Since we’re leaving Brooklyn, I thought I would take the opportunity to look back on these past ten years, the Brooklyn decade. This is a love story.
After graduating college in Manhattan I found an apartment in Brooklyn Heights, my first apartment in Brooklyn. It was a share with a couple who would soon become engaged. Lovely Orange Street. My room barely fit my full size bed, but it had its own half bath.
Soon after I moved in I met D. He was living in Red Hook. We took walks to the Pier. Such a quiet, peaceful place, water lapping against the old sugar factory, that perfect, secret view of the Statue of Liberty. We cooked our first meals together. Every morning I walked across the Brooklyn Bridge to work. Some days it was so foggy you couldn’t see the city at all.

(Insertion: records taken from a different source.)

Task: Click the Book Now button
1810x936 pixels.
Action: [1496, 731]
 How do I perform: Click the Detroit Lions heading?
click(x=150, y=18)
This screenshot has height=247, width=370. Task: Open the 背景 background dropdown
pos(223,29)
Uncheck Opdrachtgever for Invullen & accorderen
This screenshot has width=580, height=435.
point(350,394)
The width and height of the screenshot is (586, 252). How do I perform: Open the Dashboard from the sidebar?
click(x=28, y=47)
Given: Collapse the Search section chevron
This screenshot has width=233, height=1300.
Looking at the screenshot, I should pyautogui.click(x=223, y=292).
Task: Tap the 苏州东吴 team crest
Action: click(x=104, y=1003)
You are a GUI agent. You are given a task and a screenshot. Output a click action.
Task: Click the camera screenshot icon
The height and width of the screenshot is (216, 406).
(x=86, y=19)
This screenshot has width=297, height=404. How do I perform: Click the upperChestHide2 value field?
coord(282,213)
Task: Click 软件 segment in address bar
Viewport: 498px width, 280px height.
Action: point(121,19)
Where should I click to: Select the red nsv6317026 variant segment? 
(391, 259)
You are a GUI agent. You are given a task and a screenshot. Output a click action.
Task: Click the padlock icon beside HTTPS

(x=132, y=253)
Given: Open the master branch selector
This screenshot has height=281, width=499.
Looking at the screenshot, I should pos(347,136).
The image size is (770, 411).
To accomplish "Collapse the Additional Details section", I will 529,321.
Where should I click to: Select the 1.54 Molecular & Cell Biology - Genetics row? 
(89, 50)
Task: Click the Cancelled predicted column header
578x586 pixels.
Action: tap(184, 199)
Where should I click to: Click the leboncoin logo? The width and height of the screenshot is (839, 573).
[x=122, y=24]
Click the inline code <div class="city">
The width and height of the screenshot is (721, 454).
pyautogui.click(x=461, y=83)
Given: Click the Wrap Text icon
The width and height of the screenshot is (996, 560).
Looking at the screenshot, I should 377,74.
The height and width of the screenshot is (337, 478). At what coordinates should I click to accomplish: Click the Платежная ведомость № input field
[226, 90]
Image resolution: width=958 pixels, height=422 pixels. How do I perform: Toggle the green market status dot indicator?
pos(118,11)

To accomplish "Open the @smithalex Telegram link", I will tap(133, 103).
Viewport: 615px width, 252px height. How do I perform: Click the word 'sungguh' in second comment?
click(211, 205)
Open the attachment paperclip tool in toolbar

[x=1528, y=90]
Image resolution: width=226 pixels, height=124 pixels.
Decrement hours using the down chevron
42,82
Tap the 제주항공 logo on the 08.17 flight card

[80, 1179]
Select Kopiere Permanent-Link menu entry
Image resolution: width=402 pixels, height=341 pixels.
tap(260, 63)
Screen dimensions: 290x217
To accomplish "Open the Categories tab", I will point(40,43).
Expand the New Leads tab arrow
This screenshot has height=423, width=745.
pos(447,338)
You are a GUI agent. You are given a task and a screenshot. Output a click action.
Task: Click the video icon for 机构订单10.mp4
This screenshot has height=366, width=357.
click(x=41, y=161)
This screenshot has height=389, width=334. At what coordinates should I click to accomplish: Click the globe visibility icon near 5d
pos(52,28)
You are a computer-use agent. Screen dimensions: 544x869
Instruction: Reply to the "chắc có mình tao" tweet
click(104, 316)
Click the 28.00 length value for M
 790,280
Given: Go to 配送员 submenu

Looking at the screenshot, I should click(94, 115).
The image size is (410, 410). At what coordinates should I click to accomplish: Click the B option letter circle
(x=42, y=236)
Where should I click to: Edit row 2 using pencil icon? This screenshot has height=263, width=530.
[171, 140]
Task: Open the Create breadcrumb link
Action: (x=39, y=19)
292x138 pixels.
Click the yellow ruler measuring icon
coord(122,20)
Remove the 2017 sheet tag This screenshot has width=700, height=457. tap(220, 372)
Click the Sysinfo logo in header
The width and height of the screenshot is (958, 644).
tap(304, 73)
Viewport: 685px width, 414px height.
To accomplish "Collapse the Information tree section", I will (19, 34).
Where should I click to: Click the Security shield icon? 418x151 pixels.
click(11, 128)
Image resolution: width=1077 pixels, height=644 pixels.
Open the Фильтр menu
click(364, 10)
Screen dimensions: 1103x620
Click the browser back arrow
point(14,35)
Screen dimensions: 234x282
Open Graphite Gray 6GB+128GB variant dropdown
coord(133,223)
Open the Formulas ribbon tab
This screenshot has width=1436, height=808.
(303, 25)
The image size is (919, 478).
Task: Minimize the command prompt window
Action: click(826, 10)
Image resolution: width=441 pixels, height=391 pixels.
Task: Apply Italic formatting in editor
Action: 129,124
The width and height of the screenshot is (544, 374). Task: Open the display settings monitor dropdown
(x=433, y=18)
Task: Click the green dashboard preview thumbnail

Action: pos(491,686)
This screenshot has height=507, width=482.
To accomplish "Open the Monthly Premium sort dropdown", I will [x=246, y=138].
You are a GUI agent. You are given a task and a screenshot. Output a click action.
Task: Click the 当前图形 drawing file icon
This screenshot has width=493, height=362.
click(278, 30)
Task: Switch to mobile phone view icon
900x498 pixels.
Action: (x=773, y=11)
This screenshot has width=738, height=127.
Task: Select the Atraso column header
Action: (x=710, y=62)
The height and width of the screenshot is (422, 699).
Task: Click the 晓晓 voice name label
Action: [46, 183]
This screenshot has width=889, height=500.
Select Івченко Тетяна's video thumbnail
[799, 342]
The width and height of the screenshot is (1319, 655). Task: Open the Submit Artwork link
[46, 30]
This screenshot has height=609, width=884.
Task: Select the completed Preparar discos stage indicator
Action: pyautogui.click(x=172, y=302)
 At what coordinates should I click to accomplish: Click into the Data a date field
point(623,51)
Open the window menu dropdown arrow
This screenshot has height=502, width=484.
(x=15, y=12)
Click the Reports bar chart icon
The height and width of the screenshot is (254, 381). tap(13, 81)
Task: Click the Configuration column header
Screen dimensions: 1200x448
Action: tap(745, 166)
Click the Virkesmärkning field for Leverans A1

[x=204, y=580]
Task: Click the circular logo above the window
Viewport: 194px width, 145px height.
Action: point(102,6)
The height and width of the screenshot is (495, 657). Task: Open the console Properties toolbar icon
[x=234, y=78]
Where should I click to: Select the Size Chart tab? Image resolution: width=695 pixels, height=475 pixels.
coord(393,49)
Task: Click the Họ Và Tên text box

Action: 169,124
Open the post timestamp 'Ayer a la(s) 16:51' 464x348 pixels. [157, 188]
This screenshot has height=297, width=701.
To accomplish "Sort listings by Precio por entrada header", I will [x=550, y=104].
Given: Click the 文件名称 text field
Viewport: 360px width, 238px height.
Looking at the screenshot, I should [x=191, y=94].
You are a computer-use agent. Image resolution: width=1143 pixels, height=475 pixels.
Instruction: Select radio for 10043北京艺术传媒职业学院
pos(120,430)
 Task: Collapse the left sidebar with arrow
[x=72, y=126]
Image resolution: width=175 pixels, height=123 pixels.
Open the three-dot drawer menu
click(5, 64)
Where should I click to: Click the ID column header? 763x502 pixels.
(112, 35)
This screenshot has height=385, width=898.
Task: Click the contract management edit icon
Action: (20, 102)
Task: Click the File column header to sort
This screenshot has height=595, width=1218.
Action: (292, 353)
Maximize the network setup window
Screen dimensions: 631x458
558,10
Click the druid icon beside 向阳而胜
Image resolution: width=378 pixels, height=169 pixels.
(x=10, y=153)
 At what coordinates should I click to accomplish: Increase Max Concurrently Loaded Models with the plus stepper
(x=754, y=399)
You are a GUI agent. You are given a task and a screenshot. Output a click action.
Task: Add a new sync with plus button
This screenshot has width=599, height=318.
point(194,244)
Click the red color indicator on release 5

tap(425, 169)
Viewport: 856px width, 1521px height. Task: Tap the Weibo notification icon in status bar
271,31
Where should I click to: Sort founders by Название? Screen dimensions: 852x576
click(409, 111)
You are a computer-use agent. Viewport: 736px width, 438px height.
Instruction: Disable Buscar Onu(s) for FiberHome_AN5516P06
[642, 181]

My second Brooklyn apartment was with a friend in Park Slope. Again, my room just fit my full size bed. D and I split our time between this apartment and his apartment in Sunset Park. I remember the constant carrying back and forth of clothes, toothbrush, deodorant. Feeling like an imposition. The sound of birds early in the morning, the fire escape out the window. How chilly it was getting out of the shower. We fell in love.
We moved into our first apartment together, in Prospect Heights. Having our own space was amazing. Everything felt settled. And the bedroom, much bigger than the bed, felt cavernous. I began a love affair with Prospect Park, just a ten minute walk away. D and I took up birding. Then we got married. We had a wedding party in that apartment.
From Prospect Heights we moved further into Brooklyn, to our current apartment in Sunset Park. We had a small extra room. Every morning I walked through Sunset Park on the way to work, gauging the air quality from that panoramic view of Manhattan.
Then came pregnancy. On bed rest, I watched spring arrive on the street trees outside the window. My water broke in that apartment. Our little office became a nursery with two cribs, and the babies grew from preemies to chatty eight-month-olds.
It’s been a full decade. In the future, I see us showing the babies pictures of Brooklyn, telling them the name of the hospital where they were born, how we walked from our apartment to the NICU to hold them, stroke their tiny arms. But they won’t remember this place.
Brooklyn has been our city. This decade the story of our meeting, courting, somehow becoming adults. Now we’re moving to Pittsburgh as a family of four. It will be a new story.